Items listed in a dataset:
*** Begin section ***

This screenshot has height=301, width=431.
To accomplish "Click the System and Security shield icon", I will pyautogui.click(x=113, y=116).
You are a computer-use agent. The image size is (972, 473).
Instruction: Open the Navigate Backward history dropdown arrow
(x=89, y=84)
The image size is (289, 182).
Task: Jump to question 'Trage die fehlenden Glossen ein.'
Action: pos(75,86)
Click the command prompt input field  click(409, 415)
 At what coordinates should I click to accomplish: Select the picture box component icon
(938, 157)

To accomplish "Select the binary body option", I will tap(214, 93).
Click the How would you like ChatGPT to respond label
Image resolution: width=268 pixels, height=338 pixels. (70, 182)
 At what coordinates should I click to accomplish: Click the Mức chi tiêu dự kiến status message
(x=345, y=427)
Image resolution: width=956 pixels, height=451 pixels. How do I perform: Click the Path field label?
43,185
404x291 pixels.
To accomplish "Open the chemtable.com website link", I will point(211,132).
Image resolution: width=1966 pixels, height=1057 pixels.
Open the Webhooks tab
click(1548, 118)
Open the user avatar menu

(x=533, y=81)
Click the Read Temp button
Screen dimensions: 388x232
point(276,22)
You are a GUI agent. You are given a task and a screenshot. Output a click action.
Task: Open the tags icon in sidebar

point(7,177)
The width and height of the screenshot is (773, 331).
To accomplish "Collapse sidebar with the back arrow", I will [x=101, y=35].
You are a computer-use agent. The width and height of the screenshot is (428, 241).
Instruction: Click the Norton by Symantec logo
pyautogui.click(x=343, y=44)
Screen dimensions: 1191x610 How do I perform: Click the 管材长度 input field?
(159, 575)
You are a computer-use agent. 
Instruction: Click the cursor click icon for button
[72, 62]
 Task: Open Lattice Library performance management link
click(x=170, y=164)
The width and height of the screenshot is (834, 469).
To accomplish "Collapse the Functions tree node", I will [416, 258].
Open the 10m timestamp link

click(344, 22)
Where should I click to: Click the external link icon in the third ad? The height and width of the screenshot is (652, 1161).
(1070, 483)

*** End section ***

**PROBLEM TO WORK ON**
Copy all the records above exactly, missing none.

**REPLY TO THE TASK**
This screenshot has height=301, width=431.
To accomplish "Click the System and Security shield icon", I will pyautogui.click(x=113, y=116).
You are a computer-use agent. The image size is (972, 473).
Instruction: Open the Navigate Backward history dropdown arrow
(x=89, y=84)
The image size is (289, 182).
Task: Jump to question 'Trage die fehlenden Glossen ein.'
Action: pos(75,86)
Click the command prompt input field  click(409, 415)
 At what coordinates should I click to accomplish: Select the picture box component icon
(938, 157)

To accomplish "Select the binary body option", I will tap(214, 93).
Click the How would you like ChatGPT to respond label
Image resolution: width=268 pixels, height=338 pixels. (70, 182)
 At what coordinates should I click to accomplish: Click the Mức chi tiêu dự kiến status message
(x=345, y=427)
Image resolution: width=956 pixels, height=451 pixels. How do I perform: Click the Path field label?
43,185
404x291 pixels.
To accomplish "Open the chemtable.com website link", I will point(211,132).
Image resolution: width=1966 pixels, height=1057 pixels.
Open the Webhooks tab
click(1548, 118)
Open the user avatar menu

(x=533, y=81)
Click the Read Temp button
Screen dimensions: 388x232
point(276,22)
You are a GUI agent. You are given a task and a screenshot. Output a click action.
Task: Open the tags icon in sidebar

point(7,177)
The width and height of the screenshot is (773, 331).
To accomplish "Collapse sidebar with the back arrow", I will [x=101, y=35].
You are a computer-use agent. The width and height of the screenshot is (428, 241).
Instruction: Click the Norton by Symantec logo
pyautogui.click(x=343, y=44)
Screen dimensions: 1191x610 How do I perform: Click the 管材长度 input field?
(159, 575)
You are a computer-use agent. 
Instruction: Click the cursor click icon for button
[72, 62]
 Task: Open Lattice Library performance management link
click(x=170, y=164)
The width and height of the screenshot is (834, 469).
To accomplish "Collapse the Functions tree node", I will [416, 258].
Open the 10m timestamp link

click(344, 22)
Where should I click to: Click the external link icon in the third ad? The height and width of the screenshot is (652, 1161).
(1070, 483)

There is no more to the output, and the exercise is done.